Escolas de samba investem na reciclagem de adereços para driblar crise

(Foto: Cacalos Garrastazu)

Para arrasarem na avenida, escolas de samba de São Paulo e do Rio de Janeiro optaram em vender ou reciclar adereços usados no Carnaval do ano passado a fim de driblar a crise.

Com o enredo “Vilões – o verso do inverso”, a Inocentes de Belford Roxo vai desfilar pela Sapucaí com carros e adereços produzidos com materiais recicláveis. Segundo o carnavalesco da escola carioca Wagner Gonçalves, o reaproveitamento dos materiais é a base do trabalho no barracão: nada se perde, tudo se transforma e nada se joga fora.
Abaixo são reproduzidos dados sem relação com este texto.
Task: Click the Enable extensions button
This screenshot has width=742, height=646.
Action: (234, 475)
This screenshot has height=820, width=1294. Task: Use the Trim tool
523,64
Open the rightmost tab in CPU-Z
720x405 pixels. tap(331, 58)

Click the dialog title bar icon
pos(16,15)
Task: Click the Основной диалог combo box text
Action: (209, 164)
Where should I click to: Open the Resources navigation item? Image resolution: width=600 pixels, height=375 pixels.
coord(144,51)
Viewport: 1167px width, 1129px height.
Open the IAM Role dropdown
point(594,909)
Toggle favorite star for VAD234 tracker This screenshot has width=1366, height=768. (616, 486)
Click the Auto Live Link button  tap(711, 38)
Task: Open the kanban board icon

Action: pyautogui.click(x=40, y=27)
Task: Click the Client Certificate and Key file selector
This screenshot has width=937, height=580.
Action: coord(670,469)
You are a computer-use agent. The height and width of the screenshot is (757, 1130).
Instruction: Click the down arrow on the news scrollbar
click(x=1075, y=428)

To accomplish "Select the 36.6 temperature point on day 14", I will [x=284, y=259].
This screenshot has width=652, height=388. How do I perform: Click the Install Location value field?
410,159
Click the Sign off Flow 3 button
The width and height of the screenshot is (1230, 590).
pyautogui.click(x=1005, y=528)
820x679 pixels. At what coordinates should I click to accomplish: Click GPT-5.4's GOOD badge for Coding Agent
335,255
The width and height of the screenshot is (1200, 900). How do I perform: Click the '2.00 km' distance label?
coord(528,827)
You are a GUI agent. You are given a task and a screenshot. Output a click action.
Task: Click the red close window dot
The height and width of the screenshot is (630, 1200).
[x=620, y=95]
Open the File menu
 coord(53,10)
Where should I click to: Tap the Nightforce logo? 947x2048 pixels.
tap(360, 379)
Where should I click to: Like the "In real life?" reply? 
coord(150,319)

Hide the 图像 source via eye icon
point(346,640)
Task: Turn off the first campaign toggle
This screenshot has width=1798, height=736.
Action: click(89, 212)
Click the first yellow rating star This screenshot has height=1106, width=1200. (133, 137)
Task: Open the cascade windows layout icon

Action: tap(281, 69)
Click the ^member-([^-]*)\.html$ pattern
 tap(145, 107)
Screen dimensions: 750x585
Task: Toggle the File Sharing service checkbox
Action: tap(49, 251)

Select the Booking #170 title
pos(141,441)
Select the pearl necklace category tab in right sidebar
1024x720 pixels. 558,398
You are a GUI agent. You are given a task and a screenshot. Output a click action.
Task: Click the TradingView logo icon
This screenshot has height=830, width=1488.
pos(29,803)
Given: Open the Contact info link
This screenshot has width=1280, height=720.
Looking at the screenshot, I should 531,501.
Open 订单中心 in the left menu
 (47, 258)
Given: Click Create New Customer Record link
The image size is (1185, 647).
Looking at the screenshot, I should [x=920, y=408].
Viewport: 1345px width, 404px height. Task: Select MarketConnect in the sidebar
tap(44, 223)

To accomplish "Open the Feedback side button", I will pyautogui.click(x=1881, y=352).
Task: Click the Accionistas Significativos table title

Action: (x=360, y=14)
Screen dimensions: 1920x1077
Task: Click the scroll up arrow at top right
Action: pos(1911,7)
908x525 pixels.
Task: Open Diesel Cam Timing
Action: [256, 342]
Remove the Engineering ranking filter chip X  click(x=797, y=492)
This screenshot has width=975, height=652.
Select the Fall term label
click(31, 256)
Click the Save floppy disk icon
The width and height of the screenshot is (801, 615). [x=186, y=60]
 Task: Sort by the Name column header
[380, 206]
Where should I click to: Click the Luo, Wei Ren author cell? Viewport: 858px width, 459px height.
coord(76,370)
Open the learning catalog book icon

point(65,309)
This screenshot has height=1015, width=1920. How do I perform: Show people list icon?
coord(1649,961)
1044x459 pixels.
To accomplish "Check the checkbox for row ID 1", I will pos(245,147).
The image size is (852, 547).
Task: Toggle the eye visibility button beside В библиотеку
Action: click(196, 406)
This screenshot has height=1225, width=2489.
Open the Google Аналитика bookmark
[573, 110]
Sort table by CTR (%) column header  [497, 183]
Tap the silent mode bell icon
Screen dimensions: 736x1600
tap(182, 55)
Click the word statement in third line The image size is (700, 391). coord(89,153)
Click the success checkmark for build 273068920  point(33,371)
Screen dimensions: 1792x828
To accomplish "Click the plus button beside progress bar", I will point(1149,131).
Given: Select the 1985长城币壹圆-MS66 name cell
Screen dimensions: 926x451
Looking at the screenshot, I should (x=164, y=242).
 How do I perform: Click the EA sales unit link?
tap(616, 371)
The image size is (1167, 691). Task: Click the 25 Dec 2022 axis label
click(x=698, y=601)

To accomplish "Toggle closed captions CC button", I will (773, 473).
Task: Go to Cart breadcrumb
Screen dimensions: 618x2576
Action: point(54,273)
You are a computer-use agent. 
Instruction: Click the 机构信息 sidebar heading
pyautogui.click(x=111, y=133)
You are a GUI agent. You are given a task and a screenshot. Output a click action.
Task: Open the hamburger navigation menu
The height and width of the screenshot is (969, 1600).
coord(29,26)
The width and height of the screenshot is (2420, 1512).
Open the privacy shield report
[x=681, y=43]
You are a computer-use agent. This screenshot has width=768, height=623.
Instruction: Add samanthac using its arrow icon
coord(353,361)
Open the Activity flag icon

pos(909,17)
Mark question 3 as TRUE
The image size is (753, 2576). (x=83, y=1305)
Chapas, que seriam produzidas por uma máquina que custa R$ 4 mil, por exemplo, são reaproveitadas do lixo, dando origem a outras peças sem nenhum custo zero. Outro exemplo são os ferros curvados, que seriam produzidos e retorcidos por uma máquina, e estão sendo confeccionados por um ferreiro.

A Unidos de Padre Miguel vai transformar garrafas de plástico em decoração nos carros alegóricos para mostrar o poder das plantas medicinais, através do poder de cura do orixá Ossain.

Segundo o carnavalesco Edson Pereira, no carro abre-alas, artesãos estão aproveitando as garrafas plásticas para criar a representação de Omi Erro, preparado que é feito das ervas maceradas da África.

Em São Paulo, a Rosas de Ouro tenta reciclar tudo o que pode de um carnaval para o outro. Segundo a presidente da escola Angelina Basílio a quadra está tomada por sacolas cheias de fantasias e adereços que já foram usadas e alguns adereços são vendidos para outras escolas de samba.